Not really. There could be many reasons for the difference, and we have no idea what the significance value is. It could be by chance that less people had SAE to LL than the placebo. 

 
So again, wouldn't you expect the best case scenario for any "safe" drug to be equivalent to the placebo if that is water/saline?  What would ever make that significantly better than placebo?
We don’t know that it was significantly better

 
I may end up losing money on this deal but I can honestly say I’ve been thoroughly entertained. 

By the Stock Thread, the way Cytodyn has pretty much done everything seemingly wrong in this thing - it’s a miracle this thing is even where it is. If I had gotten in early, I think I would be out by now completely. Way too many red flags at this point.

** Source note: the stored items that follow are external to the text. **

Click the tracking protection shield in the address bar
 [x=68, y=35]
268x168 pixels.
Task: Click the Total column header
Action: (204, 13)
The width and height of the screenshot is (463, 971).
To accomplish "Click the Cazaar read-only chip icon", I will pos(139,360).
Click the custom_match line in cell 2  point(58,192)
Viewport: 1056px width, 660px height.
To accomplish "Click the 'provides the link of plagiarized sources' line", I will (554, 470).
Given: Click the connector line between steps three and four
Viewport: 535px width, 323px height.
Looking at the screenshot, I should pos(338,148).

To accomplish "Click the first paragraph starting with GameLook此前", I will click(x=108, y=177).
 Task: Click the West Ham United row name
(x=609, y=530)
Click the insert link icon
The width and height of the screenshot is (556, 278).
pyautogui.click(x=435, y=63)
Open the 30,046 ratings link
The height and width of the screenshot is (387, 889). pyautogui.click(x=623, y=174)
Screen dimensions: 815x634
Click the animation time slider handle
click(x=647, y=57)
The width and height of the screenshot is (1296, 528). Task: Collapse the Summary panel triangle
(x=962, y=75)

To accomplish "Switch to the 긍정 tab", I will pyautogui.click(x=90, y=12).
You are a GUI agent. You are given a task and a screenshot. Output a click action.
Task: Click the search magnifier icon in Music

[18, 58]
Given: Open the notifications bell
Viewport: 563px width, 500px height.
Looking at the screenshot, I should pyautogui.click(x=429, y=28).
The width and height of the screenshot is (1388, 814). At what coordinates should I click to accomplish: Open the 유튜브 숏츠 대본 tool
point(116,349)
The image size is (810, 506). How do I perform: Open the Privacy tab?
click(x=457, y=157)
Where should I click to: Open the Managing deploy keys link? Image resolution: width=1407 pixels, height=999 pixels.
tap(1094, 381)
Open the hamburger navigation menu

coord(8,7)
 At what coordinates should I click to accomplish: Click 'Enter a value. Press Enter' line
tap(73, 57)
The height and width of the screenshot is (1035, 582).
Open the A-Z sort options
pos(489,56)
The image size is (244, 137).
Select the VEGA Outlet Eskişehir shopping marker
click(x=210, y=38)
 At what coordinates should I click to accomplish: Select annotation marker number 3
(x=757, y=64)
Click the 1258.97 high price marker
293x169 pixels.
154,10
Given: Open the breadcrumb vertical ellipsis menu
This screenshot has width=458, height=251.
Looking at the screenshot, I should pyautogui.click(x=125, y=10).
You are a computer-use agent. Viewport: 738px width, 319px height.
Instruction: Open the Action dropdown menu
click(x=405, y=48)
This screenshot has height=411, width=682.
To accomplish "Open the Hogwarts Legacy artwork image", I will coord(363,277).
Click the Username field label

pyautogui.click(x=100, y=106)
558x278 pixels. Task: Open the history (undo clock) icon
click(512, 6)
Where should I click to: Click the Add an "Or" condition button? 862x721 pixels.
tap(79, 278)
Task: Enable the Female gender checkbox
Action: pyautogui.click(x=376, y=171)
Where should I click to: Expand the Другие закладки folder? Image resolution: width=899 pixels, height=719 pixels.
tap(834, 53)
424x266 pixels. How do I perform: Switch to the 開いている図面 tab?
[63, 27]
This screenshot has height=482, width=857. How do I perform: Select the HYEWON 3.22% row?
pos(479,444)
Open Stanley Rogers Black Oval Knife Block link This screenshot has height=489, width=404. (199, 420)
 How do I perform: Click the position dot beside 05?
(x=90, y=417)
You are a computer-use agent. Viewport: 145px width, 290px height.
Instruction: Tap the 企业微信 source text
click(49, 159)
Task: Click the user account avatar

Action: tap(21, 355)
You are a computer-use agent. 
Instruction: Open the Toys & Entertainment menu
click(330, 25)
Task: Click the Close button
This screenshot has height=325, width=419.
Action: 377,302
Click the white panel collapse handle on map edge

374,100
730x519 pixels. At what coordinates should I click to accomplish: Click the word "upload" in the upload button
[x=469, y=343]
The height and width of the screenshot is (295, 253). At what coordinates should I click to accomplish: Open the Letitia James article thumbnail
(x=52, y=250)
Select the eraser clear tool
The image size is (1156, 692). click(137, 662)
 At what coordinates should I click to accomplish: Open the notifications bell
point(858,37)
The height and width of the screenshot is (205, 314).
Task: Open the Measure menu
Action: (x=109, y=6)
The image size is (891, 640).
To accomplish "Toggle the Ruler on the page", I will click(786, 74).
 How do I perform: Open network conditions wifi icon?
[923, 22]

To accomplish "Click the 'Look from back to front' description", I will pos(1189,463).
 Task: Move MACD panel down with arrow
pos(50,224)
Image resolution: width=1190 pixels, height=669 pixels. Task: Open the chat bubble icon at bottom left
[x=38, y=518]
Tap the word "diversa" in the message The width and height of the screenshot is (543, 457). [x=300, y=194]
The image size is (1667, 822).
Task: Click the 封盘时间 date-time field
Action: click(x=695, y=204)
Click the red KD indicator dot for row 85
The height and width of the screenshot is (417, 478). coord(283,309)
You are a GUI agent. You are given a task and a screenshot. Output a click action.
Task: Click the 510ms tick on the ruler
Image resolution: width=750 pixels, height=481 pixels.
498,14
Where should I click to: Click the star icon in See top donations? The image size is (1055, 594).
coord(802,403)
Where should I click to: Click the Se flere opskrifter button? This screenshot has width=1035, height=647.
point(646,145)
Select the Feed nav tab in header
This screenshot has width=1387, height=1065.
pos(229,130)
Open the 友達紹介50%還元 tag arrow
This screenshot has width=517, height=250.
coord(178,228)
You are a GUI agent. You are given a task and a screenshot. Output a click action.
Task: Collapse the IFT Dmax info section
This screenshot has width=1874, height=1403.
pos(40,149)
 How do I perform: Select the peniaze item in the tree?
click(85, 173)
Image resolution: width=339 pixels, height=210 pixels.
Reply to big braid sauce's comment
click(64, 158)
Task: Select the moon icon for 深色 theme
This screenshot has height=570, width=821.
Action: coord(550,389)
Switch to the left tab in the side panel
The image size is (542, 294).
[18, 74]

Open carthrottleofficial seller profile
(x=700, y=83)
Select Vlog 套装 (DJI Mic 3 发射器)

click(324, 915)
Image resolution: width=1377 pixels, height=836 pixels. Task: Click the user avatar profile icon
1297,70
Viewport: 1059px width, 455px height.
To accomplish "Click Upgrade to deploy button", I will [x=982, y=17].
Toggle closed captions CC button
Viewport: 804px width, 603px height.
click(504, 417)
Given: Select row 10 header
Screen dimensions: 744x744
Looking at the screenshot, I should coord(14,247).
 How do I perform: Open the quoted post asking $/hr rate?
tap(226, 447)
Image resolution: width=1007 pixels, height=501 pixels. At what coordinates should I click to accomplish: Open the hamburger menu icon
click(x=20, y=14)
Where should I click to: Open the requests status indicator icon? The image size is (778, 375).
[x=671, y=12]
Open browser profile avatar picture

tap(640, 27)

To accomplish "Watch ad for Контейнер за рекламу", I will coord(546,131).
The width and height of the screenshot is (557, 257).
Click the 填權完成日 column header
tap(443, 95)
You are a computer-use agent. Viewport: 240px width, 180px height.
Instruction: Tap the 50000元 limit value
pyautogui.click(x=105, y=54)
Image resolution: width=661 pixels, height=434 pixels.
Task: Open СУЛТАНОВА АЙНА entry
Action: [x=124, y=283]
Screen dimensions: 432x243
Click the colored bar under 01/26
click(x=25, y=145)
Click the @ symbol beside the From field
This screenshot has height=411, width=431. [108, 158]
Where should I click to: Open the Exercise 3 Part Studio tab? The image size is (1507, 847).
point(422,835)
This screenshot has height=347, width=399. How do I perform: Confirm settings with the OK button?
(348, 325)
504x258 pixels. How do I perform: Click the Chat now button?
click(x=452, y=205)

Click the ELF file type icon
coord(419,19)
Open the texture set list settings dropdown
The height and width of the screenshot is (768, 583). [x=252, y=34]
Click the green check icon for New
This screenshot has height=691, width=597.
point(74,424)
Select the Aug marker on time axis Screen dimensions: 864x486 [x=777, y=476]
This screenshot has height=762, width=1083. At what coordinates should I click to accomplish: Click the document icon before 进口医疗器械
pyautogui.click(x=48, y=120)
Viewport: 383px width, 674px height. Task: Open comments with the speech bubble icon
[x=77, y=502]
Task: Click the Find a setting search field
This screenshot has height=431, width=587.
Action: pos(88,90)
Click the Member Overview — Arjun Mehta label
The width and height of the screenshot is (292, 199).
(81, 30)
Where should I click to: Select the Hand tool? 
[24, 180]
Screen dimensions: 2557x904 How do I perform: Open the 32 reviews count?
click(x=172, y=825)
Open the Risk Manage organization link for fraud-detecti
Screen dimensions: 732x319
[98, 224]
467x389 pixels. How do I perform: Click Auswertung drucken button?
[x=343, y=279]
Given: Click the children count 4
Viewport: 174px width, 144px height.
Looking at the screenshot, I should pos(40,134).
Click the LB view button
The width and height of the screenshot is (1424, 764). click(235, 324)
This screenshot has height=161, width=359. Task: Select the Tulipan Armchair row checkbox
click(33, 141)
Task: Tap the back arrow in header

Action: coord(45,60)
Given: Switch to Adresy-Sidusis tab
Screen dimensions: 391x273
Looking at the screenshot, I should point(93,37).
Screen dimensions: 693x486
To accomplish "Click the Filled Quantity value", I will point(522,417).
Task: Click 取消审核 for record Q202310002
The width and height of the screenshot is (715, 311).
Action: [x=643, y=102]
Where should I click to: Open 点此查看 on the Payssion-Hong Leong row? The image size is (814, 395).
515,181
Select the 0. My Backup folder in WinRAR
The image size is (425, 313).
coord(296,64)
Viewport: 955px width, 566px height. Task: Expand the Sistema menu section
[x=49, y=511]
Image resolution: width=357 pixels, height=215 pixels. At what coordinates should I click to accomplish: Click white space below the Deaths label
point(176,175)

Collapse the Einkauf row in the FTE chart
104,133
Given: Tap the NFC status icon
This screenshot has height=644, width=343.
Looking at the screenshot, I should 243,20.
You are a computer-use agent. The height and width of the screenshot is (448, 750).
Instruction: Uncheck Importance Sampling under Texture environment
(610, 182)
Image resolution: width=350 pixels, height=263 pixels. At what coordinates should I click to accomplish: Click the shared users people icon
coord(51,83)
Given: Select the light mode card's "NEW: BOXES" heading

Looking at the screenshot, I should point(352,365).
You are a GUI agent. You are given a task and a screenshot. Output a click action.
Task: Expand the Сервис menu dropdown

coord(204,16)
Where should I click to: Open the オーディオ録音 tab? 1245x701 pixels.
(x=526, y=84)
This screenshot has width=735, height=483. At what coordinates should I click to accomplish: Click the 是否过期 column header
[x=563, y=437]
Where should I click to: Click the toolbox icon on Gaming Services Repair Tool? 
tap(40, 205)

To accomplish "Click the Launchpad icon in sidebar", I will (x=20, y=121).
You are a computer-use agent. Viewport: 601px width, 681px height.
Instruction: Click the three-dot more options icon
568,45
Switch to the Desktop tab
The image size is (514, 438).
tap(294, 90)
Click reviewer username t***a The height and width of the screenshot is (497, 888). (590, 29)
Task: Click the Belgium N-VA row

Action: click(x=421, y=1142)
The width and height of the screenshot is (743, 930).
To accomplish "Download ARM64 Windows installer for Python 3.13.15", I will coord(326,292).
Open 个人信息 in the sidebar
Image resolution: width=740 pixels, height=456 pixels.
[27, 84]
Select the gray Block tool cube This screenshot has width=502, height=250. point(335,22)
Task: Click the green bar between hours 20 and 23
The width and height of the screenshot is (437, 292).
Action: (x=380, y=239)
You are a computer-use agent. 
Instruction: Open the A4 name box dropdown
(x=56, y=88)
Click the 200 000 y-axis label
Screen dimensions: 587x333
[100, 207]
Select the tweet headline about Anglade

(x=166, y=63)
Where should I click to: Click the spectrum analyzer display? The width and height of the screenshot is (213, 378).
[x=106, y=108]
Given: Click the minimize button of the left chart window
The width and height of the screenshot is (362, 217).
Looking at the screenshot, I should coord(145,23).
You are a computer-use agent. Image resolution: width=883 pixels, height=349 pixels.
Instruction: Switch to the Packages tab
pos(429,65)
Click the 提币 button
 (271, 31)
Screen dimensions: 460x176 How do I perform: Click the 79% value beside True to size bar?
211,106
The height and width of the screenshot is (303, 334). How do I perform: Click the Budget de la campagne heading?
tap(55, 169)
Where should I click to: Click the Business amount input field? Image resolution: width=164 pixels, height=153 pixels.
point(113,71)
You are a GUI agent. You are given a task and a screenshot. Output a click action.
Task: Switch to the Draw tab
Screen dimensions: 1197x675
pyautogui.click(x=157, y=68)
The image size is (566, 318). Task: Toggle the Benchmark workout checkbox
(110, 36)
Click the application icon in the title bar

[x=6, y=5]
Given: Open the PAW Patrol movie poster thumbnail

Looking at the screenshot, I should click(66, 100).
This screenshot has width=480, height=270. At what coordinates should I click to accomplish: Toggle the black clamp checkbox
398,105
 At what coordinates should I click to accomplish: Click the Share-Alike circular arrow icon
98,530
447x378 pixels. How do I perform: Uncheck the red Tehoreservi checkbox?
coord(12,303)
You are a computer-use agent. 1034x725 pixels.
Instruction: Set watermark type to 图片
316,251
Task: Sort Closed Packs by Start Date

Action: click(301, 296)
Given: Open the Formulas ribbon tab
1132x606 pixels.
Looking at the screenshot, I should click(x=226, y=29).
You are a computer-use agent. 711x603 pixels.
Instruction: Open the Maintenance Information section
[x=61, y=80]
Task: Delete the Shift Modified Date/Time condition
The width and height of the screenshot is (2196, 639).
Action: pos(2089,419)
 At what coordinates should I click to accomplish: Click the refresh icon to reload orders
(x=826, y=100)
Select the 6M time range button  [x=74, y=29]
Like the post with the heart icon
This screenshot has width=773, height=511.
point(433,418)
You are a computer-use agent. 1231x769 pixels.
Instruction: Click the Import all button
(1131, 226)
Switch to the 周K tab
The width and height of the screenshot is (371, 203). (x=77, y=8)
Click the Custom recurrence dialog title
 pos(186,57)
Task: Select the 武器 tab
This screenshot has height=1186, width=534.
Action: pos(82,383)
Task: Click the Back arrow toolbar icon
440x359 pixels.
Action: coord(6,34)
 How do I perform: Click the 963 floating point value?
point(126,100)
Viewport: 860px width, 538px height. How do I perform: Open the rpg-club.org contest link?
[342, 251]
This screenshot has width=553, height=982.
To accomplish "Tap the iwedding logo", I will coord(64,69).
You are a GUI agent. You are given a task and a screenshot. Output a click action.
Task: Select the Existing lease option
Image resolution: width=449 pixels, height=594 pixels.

As it is,  I have to sit tight since I came in late. Not gonna hang in too much longer.

 
So again, wouldn't you expect the best case scenario for any "safe" drug to be equivalent to the placebo if that is water/saline?  What would ever make that significantly better than placebo?
All they are saying is it was no worse than a placebo for that group.  Not every condition is going to be represented in that small population.  Not to mention that we don't know what the SAEs were or their severity.